Infertility. That word meant nothing to me when I looked into David’s eyes over nine years ago and said I would be his forever. In our premarital counseling, I remember saying whimsically, “If we can’t have our own kids, we’ll just adopt. I don’t think I will feel like I HAVE to have biological children since we want to adopt anyway! But don’t worry, I’m super healthy and there’s no reason we’ll have a hard time… it’s not going to be an issue.”

Ha. If there’s one thing I’m not, apparently it’s a prophet.

David and I have been trying for seven years. We have actually been off birth control for over nine years. In those early years of marriage, while we weren’t “trying”, the many, many times I thought I was pregnant were still suspenseful and exciting. I always knew that I wanted to reveal a pregnancy to him by giving him a wrapped box, with a little white bib inside that said, “I love Daddy” in blue thread. One of the first times I was late, I raced to the store to pick up a pregnancy test and bought a bib that said that very thing. That bib has remained hidden in my sock drawer for nine years. I still long to emerge from the bathroom one morning after seeing two lines on a plastic stick and give it to him with tears of joy in my eyes.

I am not writing these words from a place of answers, on the other side of this great mystery I will label as my past someday. I write this even now from a place of questions and wondering and vulnerability -- with tears that still fall as I contemplate the unknown. After my fourth specialist and second surgery, my doctor discovered and removed endometriosis that I had no idea was plaguing my body. Is that what it was this whole time? Has it damaged my ovaries irreparably? Will this surgery even help? Can I be hopeful again? Dude, your guess is as good as mine.

I look back at these years of trying, and wondering, and unexplained infertility and I’m bewildered. It makes me wish I could encourage the younger me to somehow experience it all differently than I did. I wish I could take the pain away that suspense and unmet expectations gave me. If I’d just known that month after month would yield nothing but one line on a test I could have taken so much emotion and pressure off my shoulders. Too bad me now couldn’t have told me then not to hold my breath so long and so hard. But that’s not how it works. And there is no shame in it.

I will say unswervingly that God Almighty has done a work in me. He has continued to form my heart through His Philippians 1:6 promise that He began when I was four and prayed on my knees with my mother. I invited Him to be my Lord and Savior and pledged my life and allegiance, heart, mind, soul, body to Him. “Do with me what you will. Show me the way everlasting.” I forgot to add the part about making sure it didn’t hurt this bad. Turns out we don’t get to put conditions on total surrender.

Even in the brokenness that I have faced, He continues to pursue my refinement. And I have come to understand that the purpose of the refiner’s fire is not just to craft a tool or a vessel. I am not going through this so I can somehow be more useful to Him. I know now that even in this anguish He has purposed to pursue ME for his own pleasure as a treasured child, even when I stumble and fall.

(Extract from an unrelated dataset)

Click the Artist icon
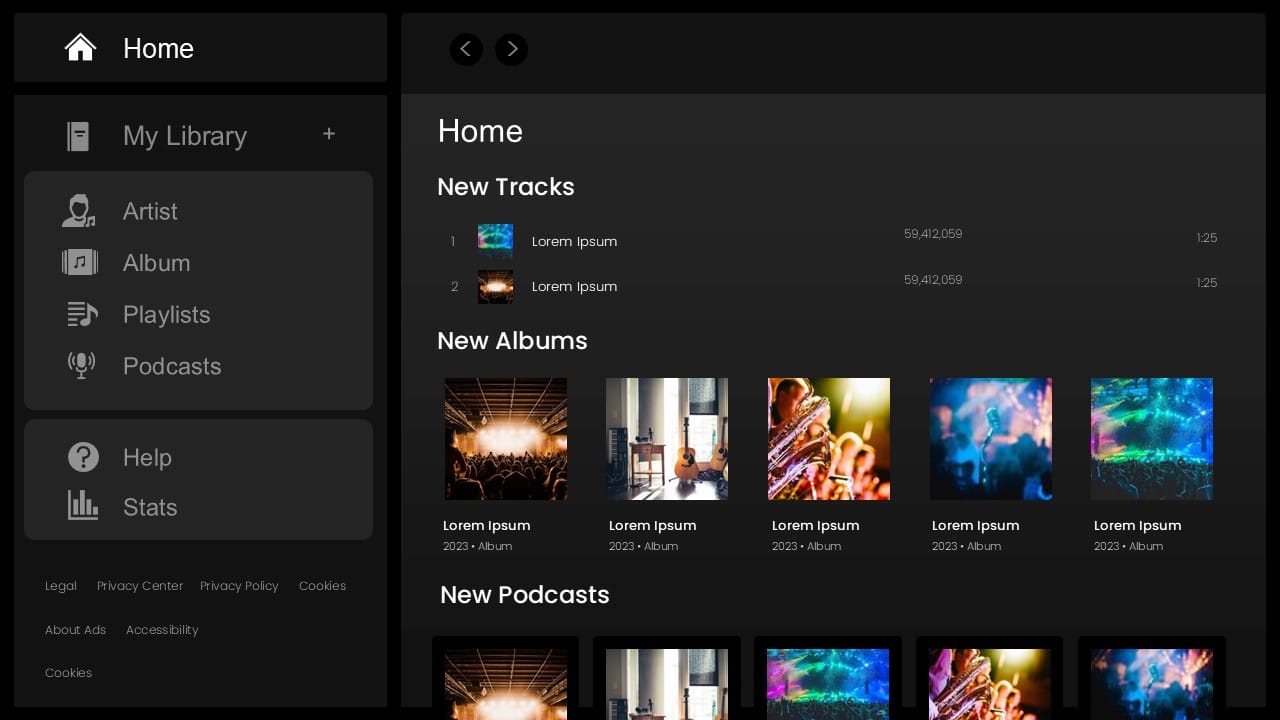The image size is (1280, 720). [79, 210]
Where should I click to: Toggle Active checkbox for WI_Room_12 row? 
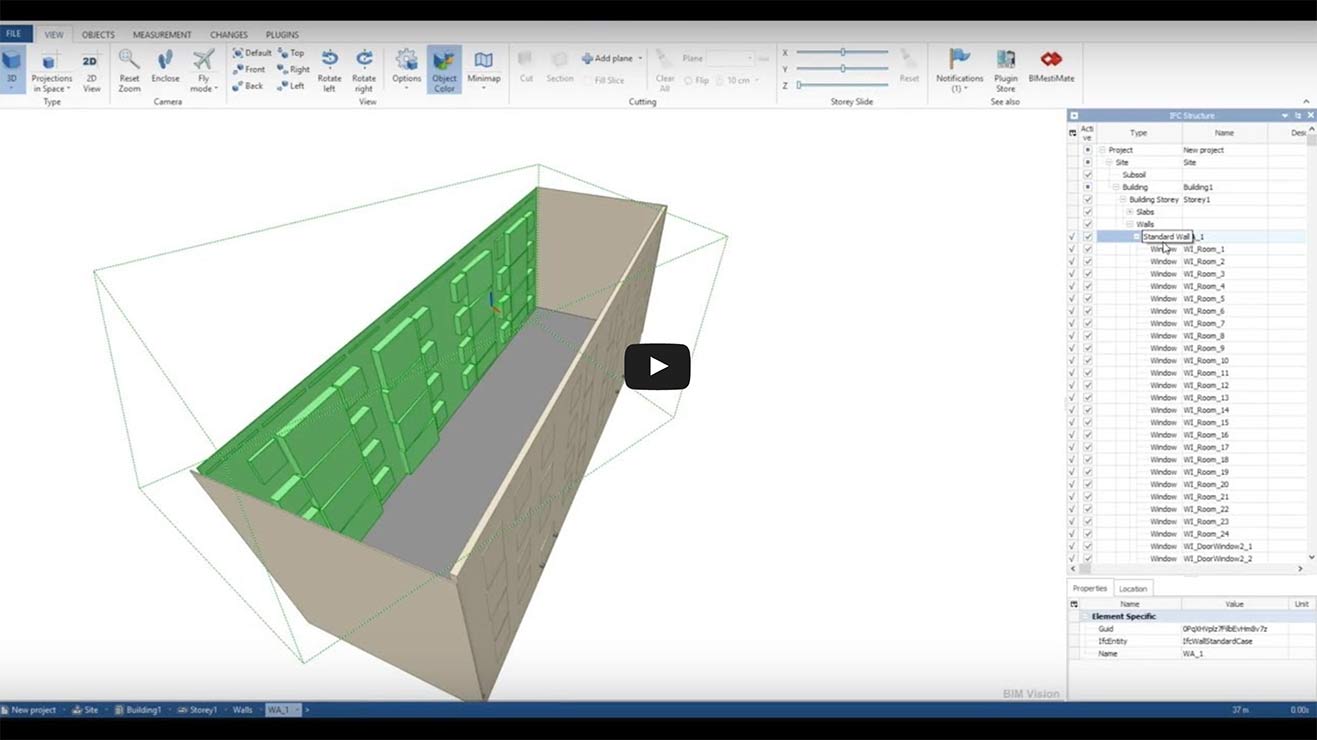1088,386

But before anyone thinks I have it all together or that there’s a pretty little bow wrapped around my story, let me invite you to see into the moments that have formed my heart over these years. I have been so very hurt and so very angry and scorned words like faith, hope, and trust because it felt like people said them to me so tritely and without understanding the mountain of bitterness that I’ve carried. Pregnant with emptiness.

I am so blessed to have these amazing friends that God has graciously given, spanning the many years of this journey I’m on. They all have unique stories with the common thread of barrenness. This thread at times feels like it has stitched us together and helped to make us who we are and sometimes feels like it has wrapped itself around our necks trying to choke our life away. But here we are, together, a collective of women who have felt this pain and continued to walk (or sometimes crawl) forward.If you’re reading this, I assume you’re “trying” and that it hasn’t gone according to plan. I ache for you. I fully realize that most likely scrolling through this blog is perhaps the last thing you ever wanted to do. Maybe someone sent the link to you and you rejected the thought at first. Thanks, but no thanks. Wherever you are, I hope you are encouraged to go with us “further up and further in”, as C.S. Lewis would put it.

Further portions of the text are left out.